- 5-6 Yukon gold potatoes
- 1/2 c butter
- 1/2 c half & half
- 1 lb ground lamb
- 4 carrots, peeled and chopped
- 1 shallot, diced
- yellow onion, chopped
- 4 cloves minced garlic
- 2 T flour
- 1 t rosemary
- 6 oz tomato paste
- 1 c Guinness
- 1 c beef stock
- 1 lb peas
- salt and pepper to taste
- Peel and cube the potatoes. Cover with water. Bring to a gentle boil. Cook until potatoes are tender.
- Drain and mash the potatoes. Add the butter, half & half, and salt and pepper to taste. Set aside.
- Brown the lamb.
- Add the carrots, garlic, onion and shallot to the lamb. Cook until onions are translucent.

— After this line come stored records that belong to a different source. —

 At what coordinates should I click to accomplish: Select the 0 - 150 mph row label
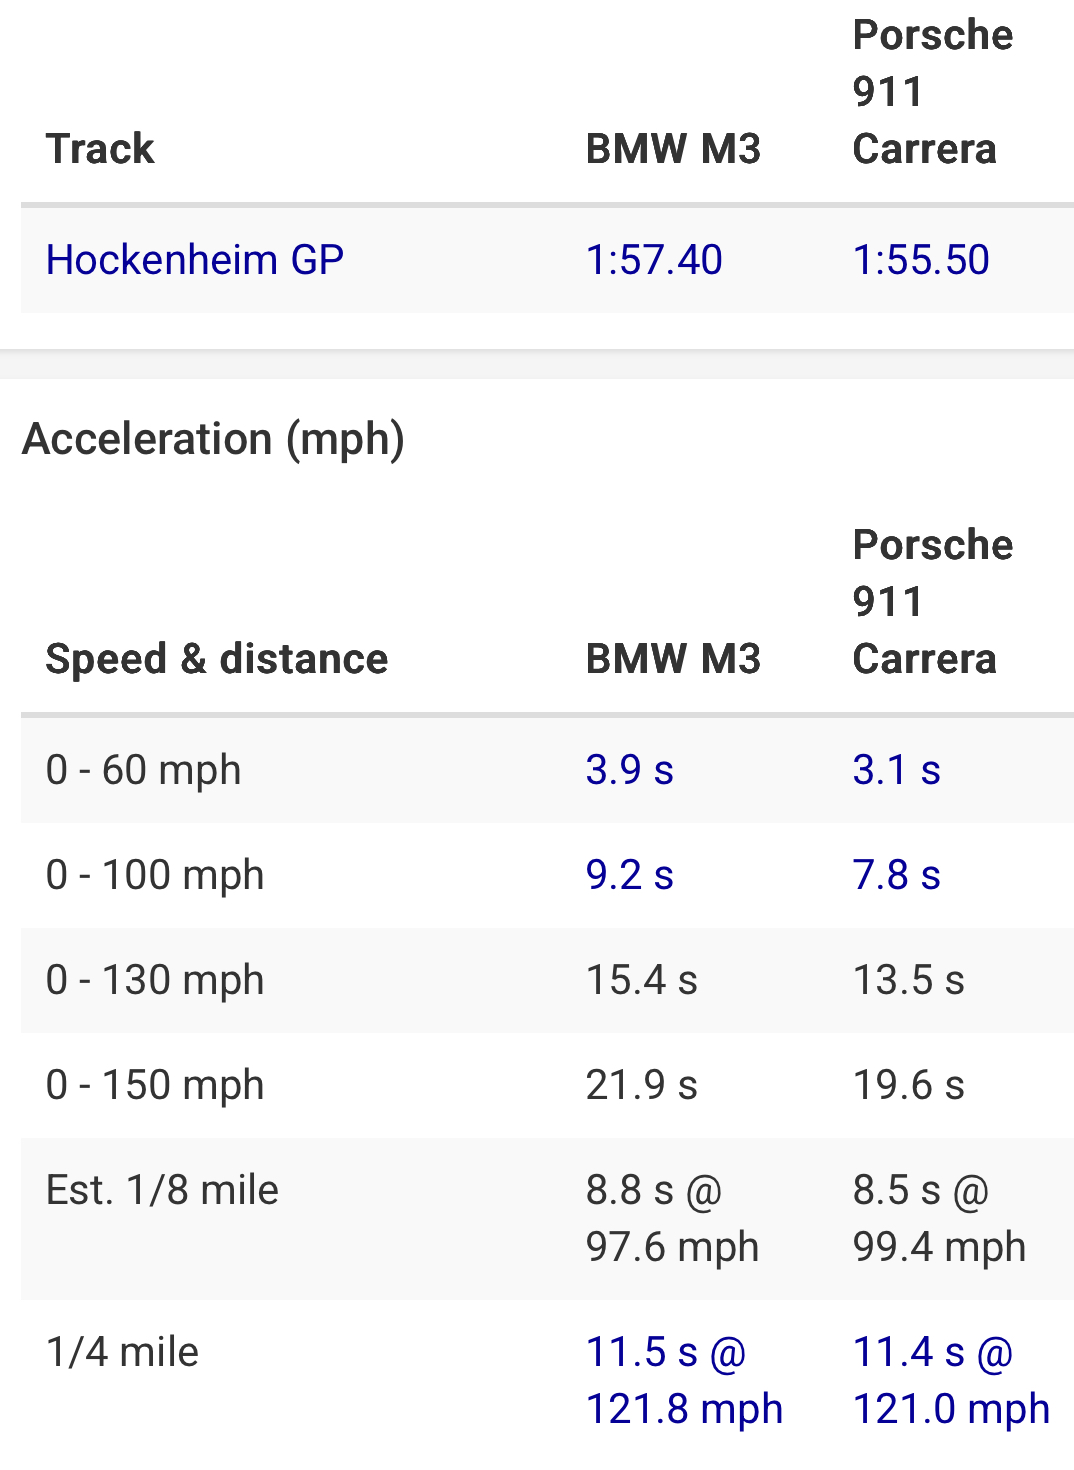155,1085
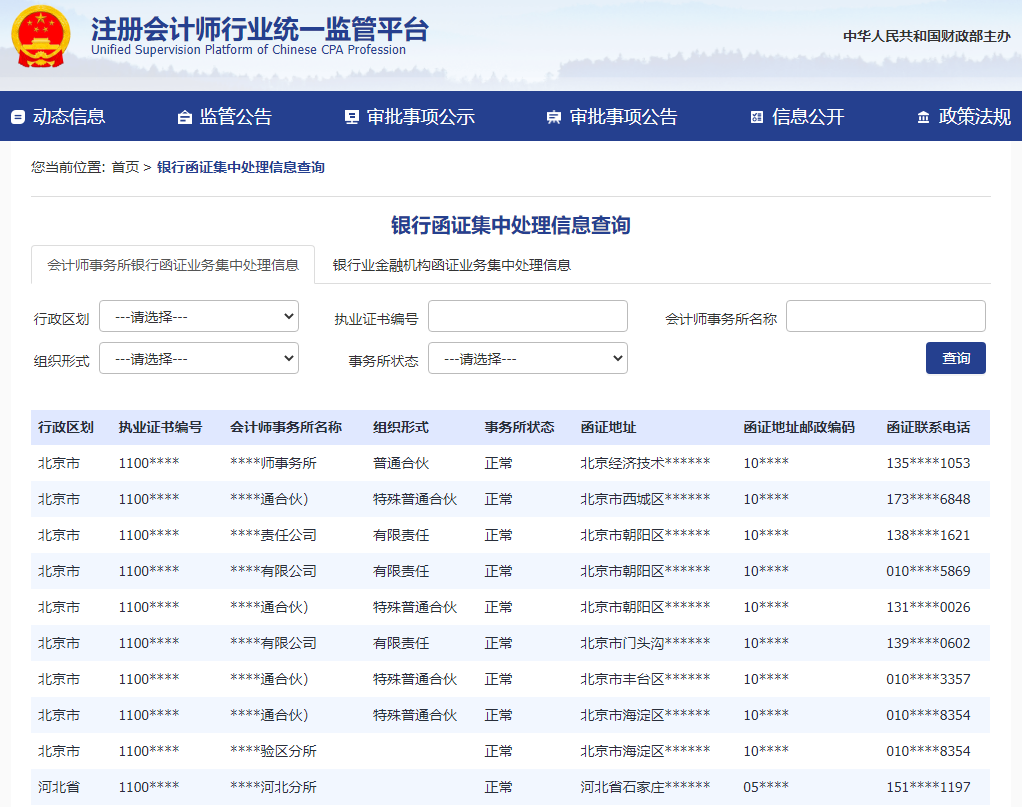Screen dimensions: 1022x807
Task: Go to 首页 in the breadcrumb
Action: 125,168
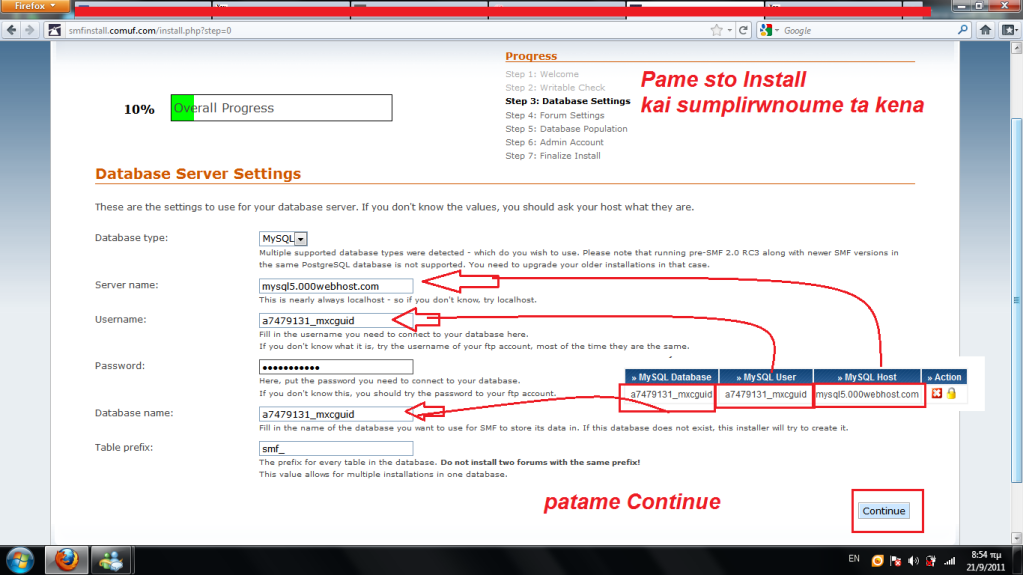This screenshot has width=1023, height=575.
Task: Bookmark this page with the star icon
Action: pyautogui.click(x=714, y=30)
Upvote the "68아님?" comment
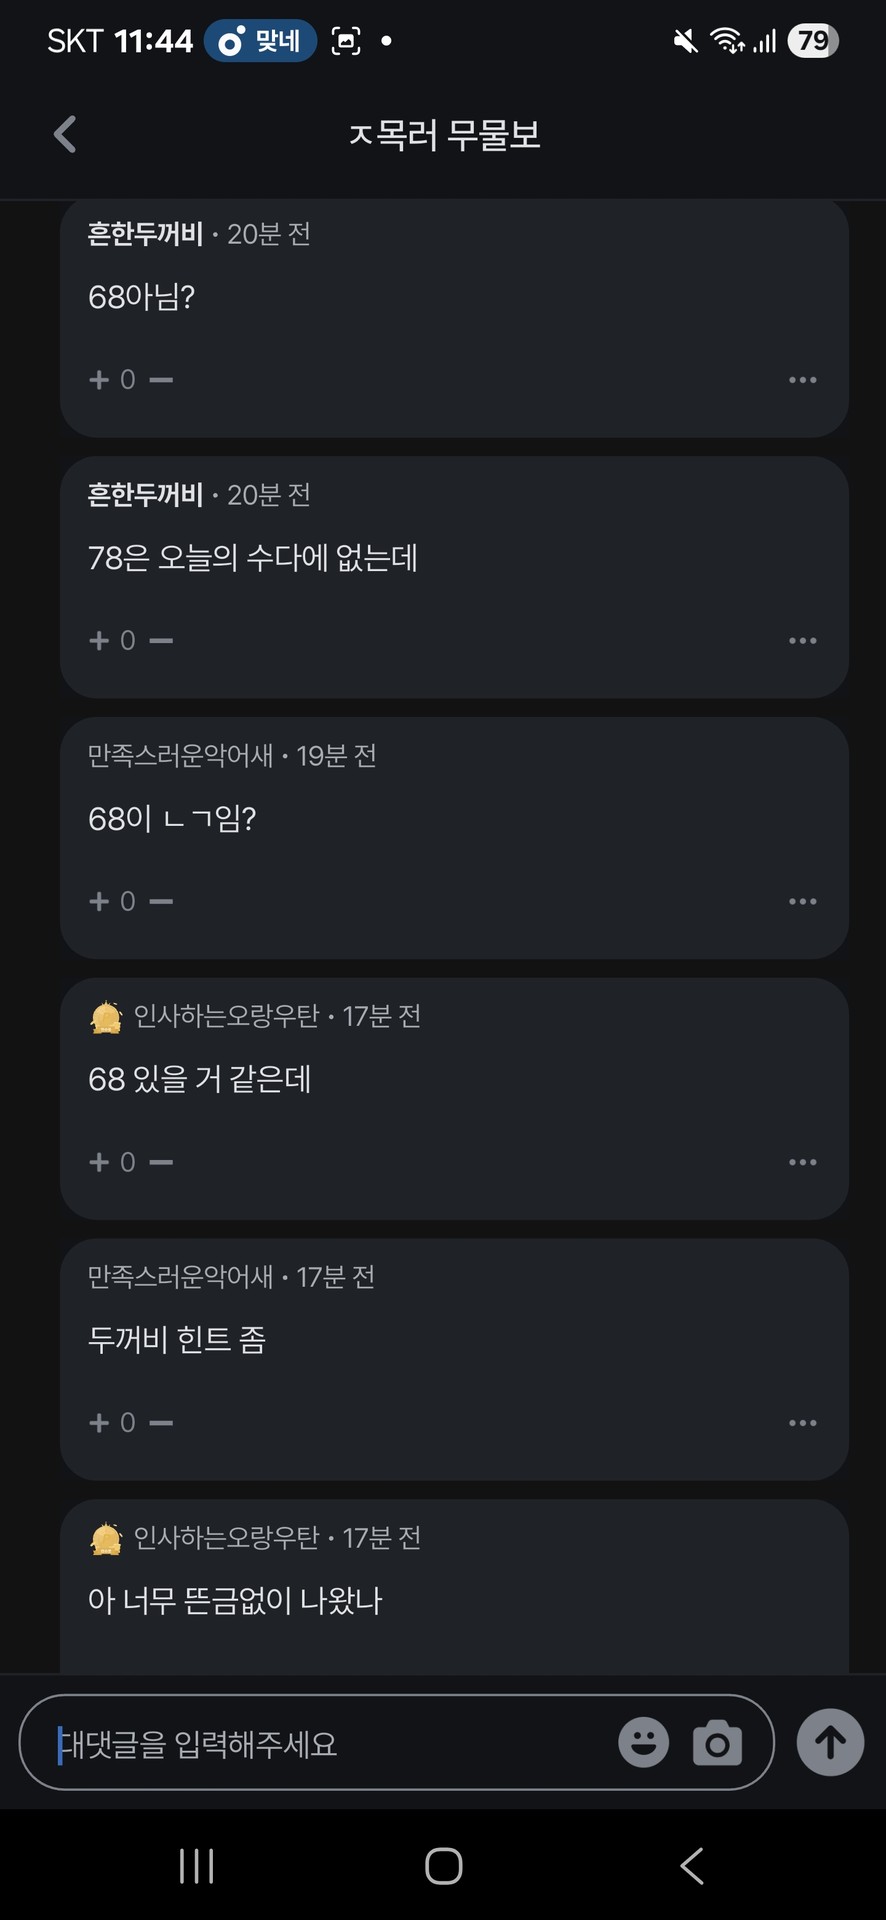 99,380
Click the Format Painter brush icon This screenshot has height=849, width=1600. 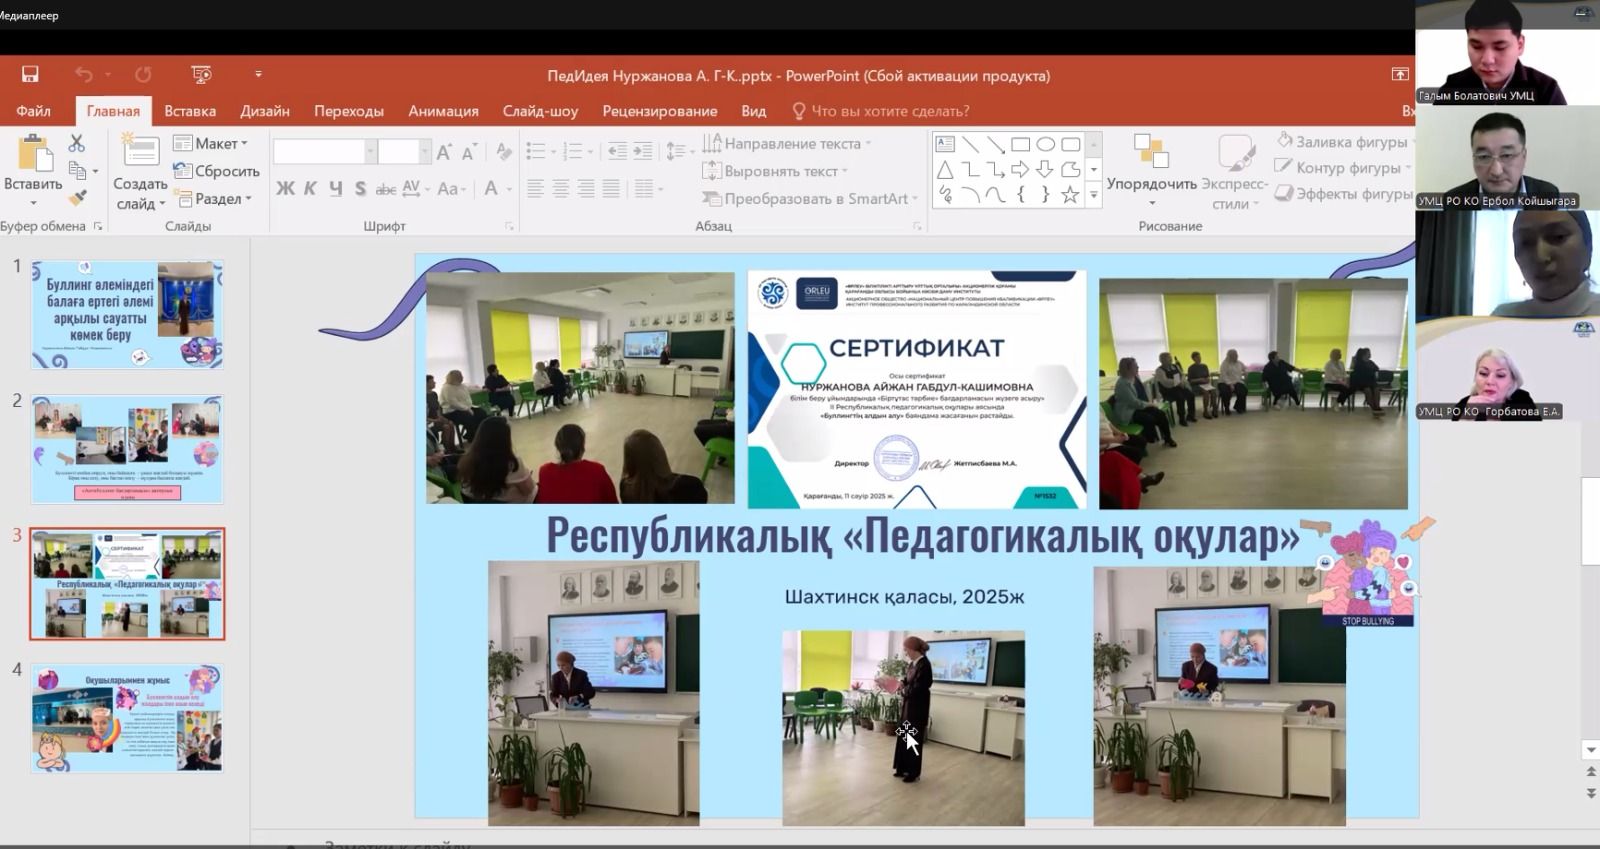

- Stir in the flour. Cook for two minutes.
- Add the tomato paste, rosemary, Guinness, beef stock. Bring to a boil then lower to a simmer for 15 minutes. Add the peas during the last 3 minutes of cooking.
- Spread lamb mixture in a baking dish. Top with the mashed potatoes. Make sure the potatoes form a seal against the edge.
- Bake at 400 F for 25 minutes. Let cool for 5-10 minutes.